WHAT IS ASKED:
1. In the timeshare article, revise the passage that begins at the words "Instead of buying" and stops after "and Irene Parker.", replacing "rescission period" with "cancellation period".
2. Carry on writing the timeshare article from its final sentence onward.

SOURCE TEXT:
## start
This article was written by Air Force Veteran, Adam Siler, through TARDA: Timeshare and Resort Developer Accountability

Instead of buying on the same day a timeshare is presented, contact a resale broker before buying a timeshare that you probably had no intention of buying when you woke up that morning. The buyer, suffering from exhaustion, is rarely provided adequate time to review lengthy documents or verify claims made by a sales agent. There are many creative ways a dishonest agent can dodge a rescission period. In our case, it was being advised to contact him in two weeks so he could help us with refinancing. Unable to refinance, we were left with no choice but to default. 

TIMESHARE TALKS allows those who have been harmed, or those who have had a good timeshare buying experience, to share their story hoping to elevate consumer awareness. This is my June 9 interview with timeshare broker John Raymond, former timeshare executive Wayne Robinson, and Irene Parker.
## end
SUPPLIED RECORDS:
## start
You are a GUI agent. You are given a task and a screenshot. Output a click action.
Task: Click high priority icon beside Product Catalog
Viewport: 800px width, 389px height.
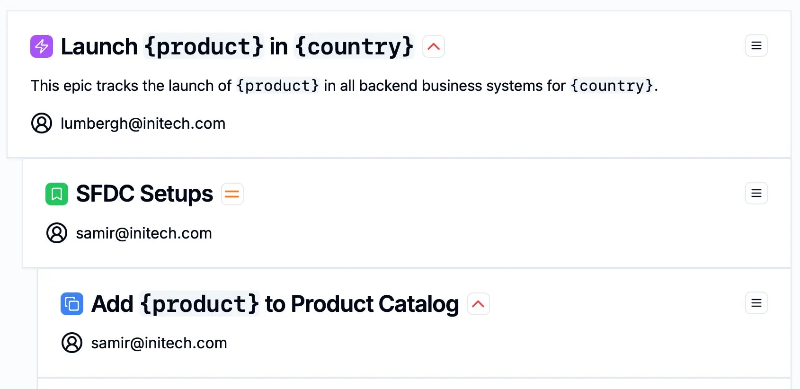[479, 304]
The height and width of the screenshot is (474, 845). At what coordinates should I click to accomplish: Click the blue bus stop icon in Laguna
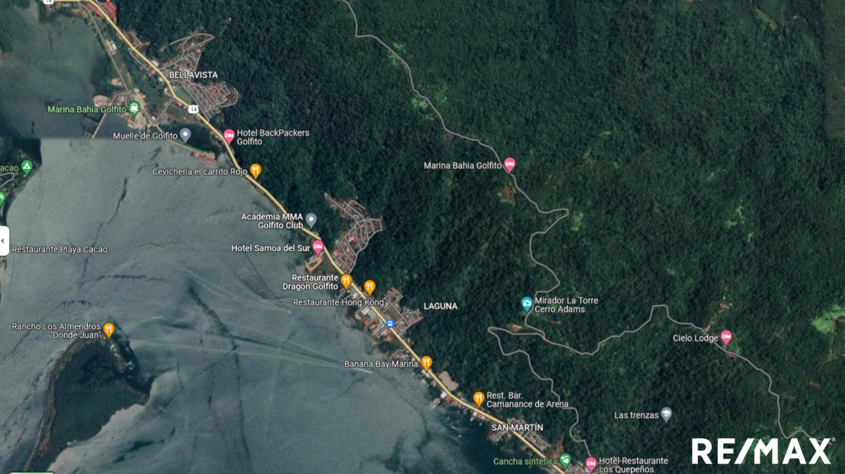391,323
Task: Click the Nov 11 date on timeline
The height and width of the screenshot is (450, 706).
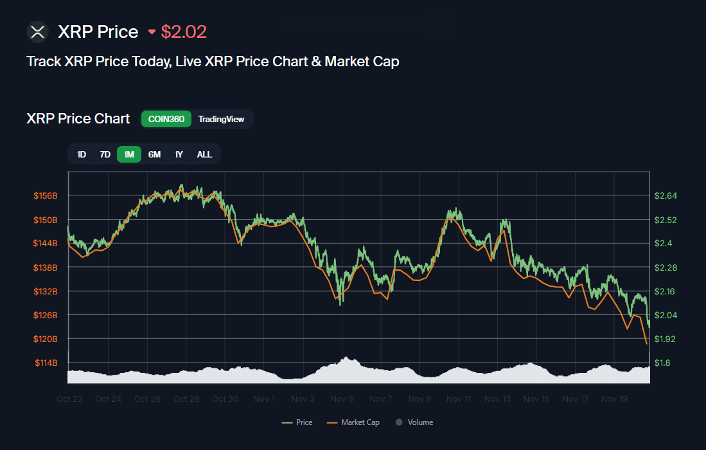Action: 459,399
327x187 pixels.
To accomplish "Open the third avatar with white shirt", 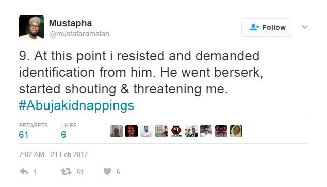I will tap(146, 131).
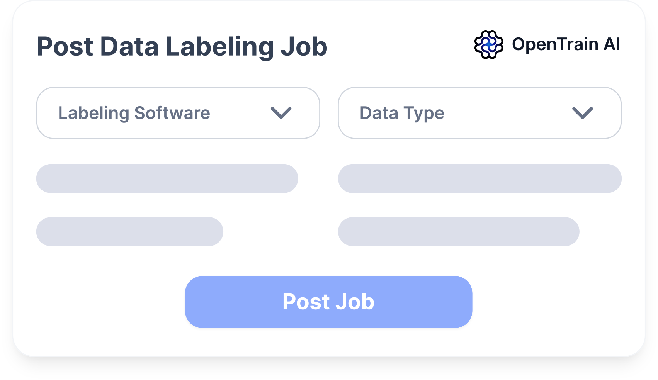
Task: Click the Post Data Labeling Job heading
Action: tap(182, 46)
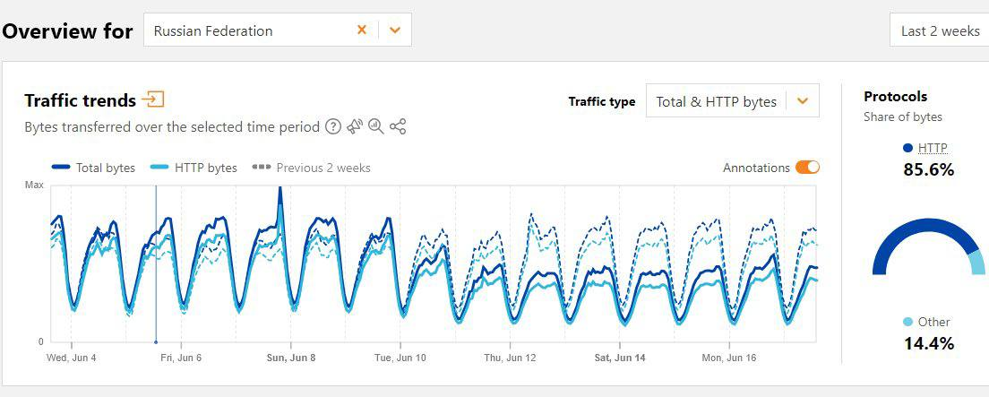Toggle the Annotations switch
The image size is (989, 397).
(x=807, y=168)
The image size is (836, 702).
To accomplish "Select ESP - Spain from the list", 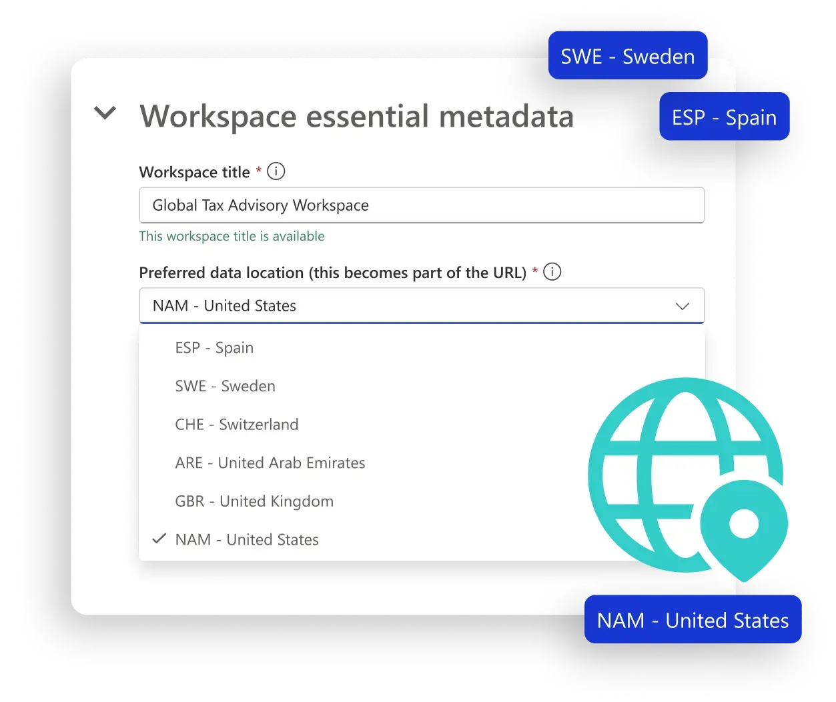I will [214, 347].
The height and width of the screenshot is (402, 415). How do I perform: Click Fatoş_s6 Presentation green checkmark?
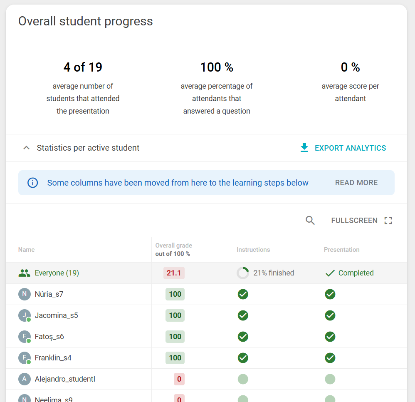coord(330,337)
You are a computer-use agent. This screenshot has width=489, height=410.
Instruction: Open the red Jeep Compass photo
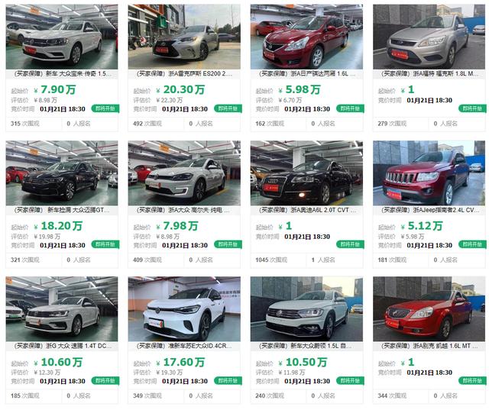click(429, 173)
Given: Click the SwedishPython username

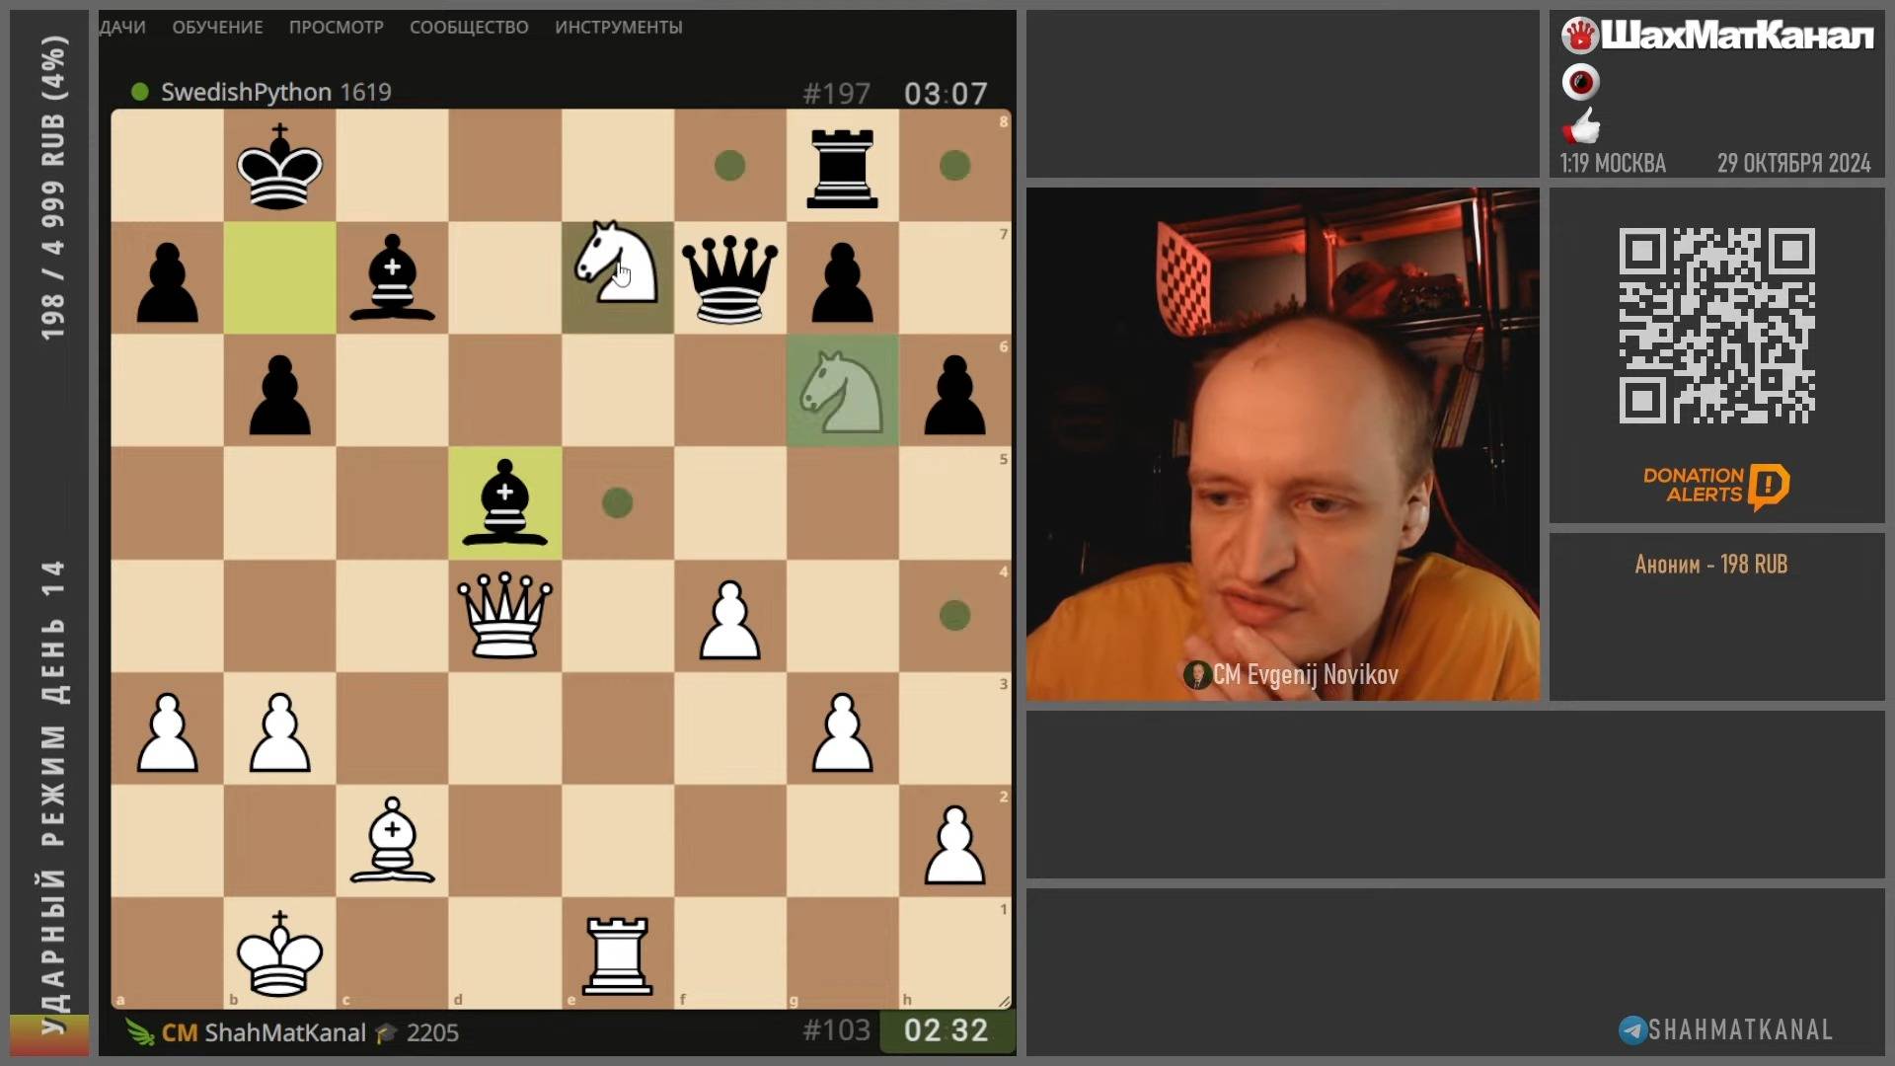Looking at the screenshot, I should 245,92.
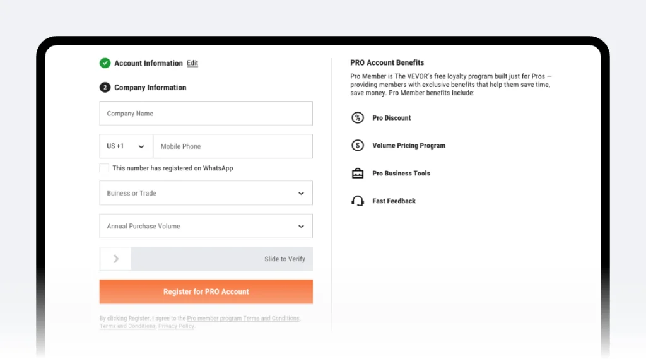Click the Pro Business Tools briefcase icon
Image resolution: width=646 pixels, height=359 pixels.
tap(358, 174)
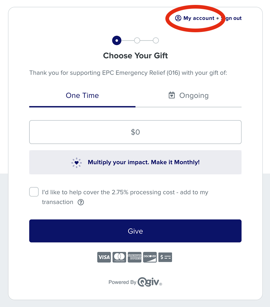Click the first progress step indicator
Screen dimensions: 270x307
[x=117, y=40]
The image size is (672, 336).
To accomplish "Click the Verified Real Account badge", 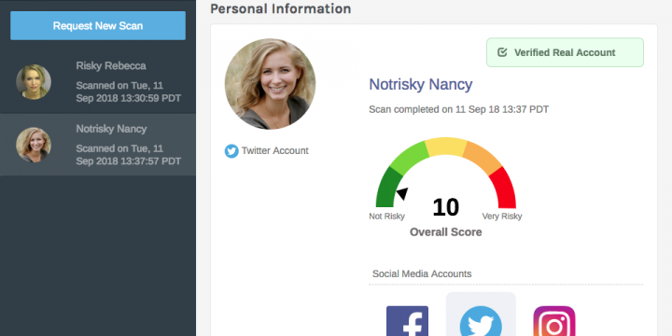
## end
ANSWERS TO THE PROBLEMS:
1.
Instead of buying on the same day a timeshare is presented, contact a resale broker before buying a timeshare that you probably had no intention of buying when you woke up that morning. The buyer, suffering from exhaustion, is rarely provided adequate time to review lengthy documents or verify claims made by a sales agent. There are many creative ways a dishonest agent can dodge a cancellation period. In our case, it was being advised to contact him in two weeks so he could help us with refinancing. Unable to refinance, we were left with no choice but to default. 

TIMESHARE TALKS allows those who have been harmed, or those who have had a good timeshare buying experience, to share their story hoping to elevate consumer awareness. This is my June 9 interview with timeshare broker John Raymond, former timeshare executive Wayne Robinson, and Irene Parker.

2.
The deception we experienced was sophisticated and orchestrated. I don’t think it is possible to separate an honest agent from a dishonest one. Corporate representatives dismiss complaints because of the one sentence buried in a stack of documents that states complaints of verbal misrepresentations will be dismissed. The timeshare industry should be on our side to support any initiative alerting the prospective timeshare buyer to do what you would do before buying an $800 computer – research the product and compare options!   

I became more involved when I learned an active duty Navy couple that bought from my agent in 2017 had also been promised refinancing. Had they not resolved their dispute, it could have jeopardized their security clearance and possibly their career. I am aware of seven complaints directed against my agent since 2017. A complaint filed before my complaint and one filed after my complaint resolved. Maybe it was because they were high loyalty members. I would have been returned to our trial product. Our timeshare experience has been a source of frustration, but even after all this, I am still interested in a timeshare for our family. I’ll call John. 

Timeshare developers are quick to warn timeshare members about timeshare exit companies, but have refused to acknowledge the role that deceptive agents play in the exit industry problem. Weeding out anyone who harms others – before or after the sale – must be a part of the solution.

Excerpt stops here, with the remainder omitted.